Do you know your blood type? Even more – do you know what it means? Let’s understand the physiology behind blood types.
The Immune System
Before we can dig into the different blood types and how they all work, we have to briefly touch on how one part of the immune system works.
Your immune system exists to protect you from bad stuff. Something foreign enters your body and your white blood cells can produce antibodies to fight against that foreign invader.
Well, the substance that the body recognizes as foreign is called an antigen. When specific white blood cells detect the antigen, they produce antibodies so that your body can attack, and hopefully get rid of that invader.
The Blood Group Antigens
Red blood cells have a bunch of antigens on their surfaces, but the important ones where blood types are concerned are divided into two groups. The ABO blood group and the Rh blood group. Let’s deal with the ABO blood group first.
The ABO Blood Group Antigens
A person can have either Type A, type B, type AB, or type O blood. These are the 4 options. And this really indicates the presence or absence of two specific antigens – A antigens and B antigens.
- If a person has type A blood, their erythrocytes (or red blood cells) have type A antigens on their surfaces;
- If a person has type B blood, the red blood cells have type B antigens on their surfaces;
- If a person has Type AB blood, you guessed it, they have both type A and type B antigens on their surfaces;
- And lastly, if a person has type O blood, they don’t have either – no A antigen, no B antigen. Think of that O as a 0 and tell yourself – they got nothing. It’s pretty straightforward.
Now here’s where it gets tricky, especially when it comes to getting blood transfusions.

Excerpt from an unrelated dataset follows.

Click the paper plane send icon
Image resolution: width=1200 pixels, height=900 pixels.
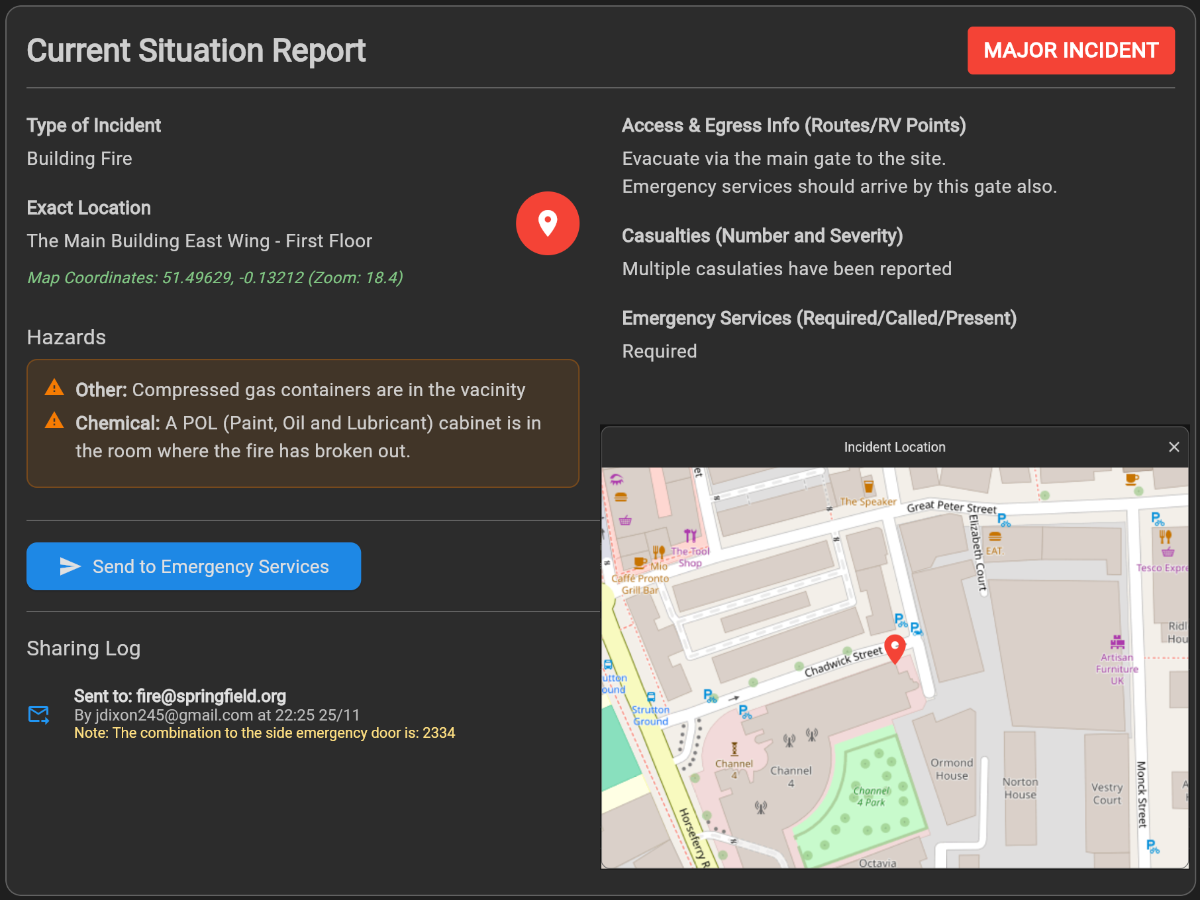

If a person has type A blood, we know they have A antigens on the surface of their red blood cells. But they also have antibodies against B antigens, because those are foreign. We call those anti-B antibodies.
So if they get a blood transfusion from a person with type B blood, their immune system is going to attack. And because of how antibodies have a Y-shaped structure, they’re actually going to attach to multiple red blood cells causing them to clump together. And this process is called agglutination.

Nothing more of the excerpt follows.